• Task prompt:
Reproduce all of the records below line for line, changing nothing.

Interface element records
* * *

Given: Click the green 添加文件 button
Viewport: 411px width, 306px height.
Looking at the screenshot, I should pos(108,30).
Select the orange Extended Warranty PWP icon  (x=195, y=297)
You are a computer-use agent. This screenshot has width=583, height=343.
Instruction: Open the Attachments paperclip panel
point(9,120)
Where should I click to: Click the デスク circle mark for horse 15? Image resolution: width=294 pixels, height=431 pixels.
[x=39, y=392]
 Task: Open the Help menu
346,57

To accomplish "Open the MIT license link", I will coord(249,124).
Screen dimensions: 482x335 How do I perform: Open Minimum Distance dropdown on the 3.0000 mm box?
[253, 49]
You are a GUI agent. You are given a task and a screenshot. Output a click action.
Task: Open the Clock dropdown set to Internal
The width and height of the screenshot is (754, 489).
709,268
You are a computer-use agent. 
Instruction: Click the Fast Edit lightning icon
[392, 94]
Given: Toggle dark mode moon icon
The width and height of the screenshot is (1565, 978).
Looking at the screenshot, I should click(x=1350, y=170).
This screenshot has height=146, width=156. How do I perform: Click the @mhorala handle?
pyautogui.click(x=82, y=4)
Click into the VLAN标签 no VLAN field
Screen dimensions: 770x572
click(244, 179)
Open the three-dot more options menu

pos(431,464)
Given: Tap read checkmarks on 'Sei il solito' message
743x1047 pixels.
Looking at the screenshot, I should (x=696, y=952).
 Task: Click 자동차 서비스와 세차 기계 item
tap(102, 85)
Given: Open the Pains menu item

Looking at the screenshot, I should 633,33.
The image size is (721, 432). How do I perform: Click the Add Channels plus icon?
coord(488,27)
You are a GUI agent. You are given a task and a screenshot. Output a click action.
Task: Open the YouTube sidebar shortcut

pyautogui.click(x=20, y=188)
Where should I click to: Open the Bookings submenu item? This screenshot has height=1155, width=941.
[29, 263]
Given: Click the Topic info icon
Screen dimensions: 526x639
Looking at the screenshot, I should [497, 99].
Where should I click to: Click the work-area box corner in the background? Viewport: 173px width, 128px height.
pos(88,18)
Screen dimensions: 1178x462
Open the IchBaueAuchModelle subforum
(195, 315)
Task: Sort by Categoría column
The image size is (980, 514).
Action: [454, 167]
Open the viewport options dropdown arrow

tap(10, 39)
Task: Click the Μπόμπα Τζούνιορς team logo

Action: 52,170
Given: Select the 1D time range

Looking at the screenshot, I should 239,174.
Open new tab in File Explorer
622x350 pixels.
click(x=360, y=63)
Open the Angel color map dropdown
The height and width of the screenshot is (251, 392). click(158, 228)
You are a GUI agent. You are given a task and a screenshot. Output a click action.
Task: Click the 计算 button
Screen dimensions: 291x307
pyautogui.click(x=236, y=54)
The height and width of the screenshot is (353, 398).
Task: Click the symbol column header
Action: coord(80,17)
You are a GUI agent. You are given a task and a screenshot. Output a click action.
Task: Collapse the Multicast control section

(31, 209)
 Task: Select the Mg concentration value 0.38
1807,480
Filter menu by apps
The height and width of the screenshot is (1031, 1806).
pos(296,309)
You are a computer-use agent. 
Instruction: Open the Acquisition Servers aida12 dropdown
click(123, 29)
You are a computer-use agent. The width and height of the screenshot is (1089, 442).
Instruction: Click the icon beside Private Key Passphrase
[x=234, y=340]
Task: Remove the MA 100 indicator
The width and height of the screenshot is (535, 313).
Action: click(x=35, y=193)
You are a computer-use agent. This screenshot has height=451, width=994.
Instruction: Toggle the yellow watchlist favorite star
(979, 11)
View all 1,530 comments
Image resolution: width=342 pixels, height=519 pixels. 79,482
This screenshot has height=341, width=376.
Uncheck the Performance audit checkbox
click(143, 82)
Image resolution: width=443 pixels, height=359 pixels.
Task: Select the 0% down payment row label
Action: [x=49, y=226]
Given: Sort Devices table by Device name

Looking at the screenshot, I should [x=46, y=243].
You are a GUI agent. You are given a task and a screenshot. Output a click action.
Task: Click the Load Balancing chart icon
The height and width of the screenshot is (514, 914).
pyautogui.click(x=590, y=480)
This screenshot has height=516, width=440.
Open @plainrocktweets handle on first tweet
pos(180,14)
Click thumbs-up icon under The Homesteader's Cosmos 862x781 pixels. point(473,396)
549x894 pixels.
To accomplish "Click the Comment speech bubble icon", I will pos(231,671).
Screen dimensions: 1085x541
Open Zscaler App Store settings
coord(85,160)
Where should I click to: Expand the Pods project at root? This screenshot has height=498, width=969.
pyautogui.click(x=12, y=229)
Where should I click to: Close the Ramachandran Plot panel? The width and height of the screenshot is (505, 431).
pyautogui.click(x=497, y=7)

* * *

• The result:
Given: Click the green 添加文件 button
Viewport: 411px width, 306px height.
Looking at the screenshot, I should pos(108,30).
Select the orange Extended Warranty PWP icon  (x=195, y=297)
You are a computer-use agent. This screenshot has width=583, height=343.
Instruction: Open the Attachments paperclip panel
point(9,120)
Where should I click to: Click the デスク circle mark for horse 15? Image resolution: width=294 pixels, height=431 pixels.
[x=39, y=392]
 Task: Open the Help menu
346,57

To accomplish "Open the MIT license link", I will coord(249,124).
Screen dimensions: 482x335 How do I perform: Open Minimum Distance dropdown on the 3.0000 mm box?
[253, 49]
You are a GUI agent. You are given a task and a screenshot. Output a click action.
Task: Open the Clock dropdown set to Internal
The width and height of the screenshot is (754, 489).
709,268
You are a computer-use agent. 
Instruction: Click the Fast Edit lightning icon
[392, 94]
Given: Toggle dark mode moon icon
The width and height of the screenshot is (1565, 978).
Looking at the screenshot, I should click(x=1350, y=170).
This screenshot has height=146, width=156. How do I perform: Click the @mhorala handle?
pyautogui.click(x=82, y=4)
Click into the VLAN标签 no VLAN field
Screen dimensions: 770x572
click(244, 179)
Open the three-dot more options menu

pos(431,464)
Given: Tap read checkmarks on 'Sei il solito' message
743x1047 pixels.
Looking at the screenshot, I should (x=696, y=952).
 Task: Click 자동차 서비스와 세차 기계 item
tap(102, 85)
Given: Open the Pains menu item

Looking at the screenshot, I should 633,33.
The image size is (721, 432). How do I perform: Click the Add Channels plus icon?
coord(488,27)
You are a GUI agent. You are given a task and a screenshot. Output a click action.
Task: Open the YouTube sidebar shortcut

pyautogui.click(x=20, y=188)
Where should I click to: Open the Bookings submenu item? This screenshot has height=1155, width=941.
[29, 263]
Given: Click the Topic info icon
Screen dimensions: 526x639
Looking at the screenshot, I should [497, 99].
Where should I click to: Click the work-area box corner in the background? Viewport: 173px width, 128px height.
pos(88,18)
Screen dimensions: 1178x462
Open the IchBaueAuchModelle subforum
(195, 315)
Task: Sort by Categoría column
The image size is (980, 514).
Action: [454, 167]
Open the viewport options dropdown arrow

tap(10, 39)
Task: Click the Μπόμπα Τζούνιορς team logo

Action: 52,170
Given: Select the 1D time range

Looking at the screenshot, I should 239,174.
Open new tab in File Explorer
622x350 pixels.
click(x=360, y=63)
Open the Angel color map dropdown
The height and width of the screenshot is (251, 392). click(158, 228)
You are a GUI agent. You are given a task and a screenshot. Output a click action.
Task: Click the 计算 button
Screen dimensions: 291x307
pyautogui.click(x=236, y=54)
The height and width of the screenshot is (353, 398).
Task: Click the symbol column header
Action: coord(80,17)
You are a GUI agent. You are given a task and a screenshot. Output a click action.
Task: Collapse the Multicast control section

(31, 209)
 Task: Select the Mg concentration value 0.38
1807,480
Filter menu by apps
The height and width of the screenshot is (1031, 1806).
pos(296,309)
You are a computer-use agent. 
Instruction: Open the Acquisition Servers aida12 dropdown
click(123, 29)
You are a computer-use agent. The width and height of the screenshot is (1089, 442).
Instruction: Click the icon beside Private Key Passphrase
[x=234, y=340]
Task: Remove the MA 100 indicator
The width and height of the screenshot is (535, 313).
Action: click(x=35, y=193)
You are a computer-use agent. This screenshot has height=451, width=994.
Instruction: Toggle the yellow watchlist favorite star
(979, 11)
View all 1,530 comments
Image resolution: width=342 pixels, height=519 pixels. 79,482
This screenshot has height=341, width=376.
Uncheck the Performance audit checkbox
click(143, 82)
Image resolution: width=443 pixels, height=359 pixels.
Task: Select the 0% down payment row label
Action: [x=49, y=226]
Given: Sort Devices table by Device name

Looking at the screenshot, I should [x=46, y=243].
You are a GUI agent. You are given a task and a screenshot. Output a click action.
Task: Click the Load Balancing chart icon
The height and width of the screenshot is (514, 914).
pyautogui.click(x=590, y=480)
This screenshot has height=516, width=440.
Open @plainrocktweets handle on first tweet
pos(180,14)
Click thumbs-up icon under The Homesteader's Cosmos 862x781 pixels. point(473,396)
549x894 pixels.
To accomplish "Click the Comment speech bubble icon", I will pos(231,671).
Screen dimensions: 1085x541
Open Zscaler App Store settings
coord(85,160)
Where should I click to: Expand the Pods project at root? This screenshot has height=498, width=969.
pyautogui.click(x=12, y=229)
Where should I click to: Close the Ramachandran Plot panel? The width and height of the screenshot is (505, 431).
pyautogui.click(x=497, y=7)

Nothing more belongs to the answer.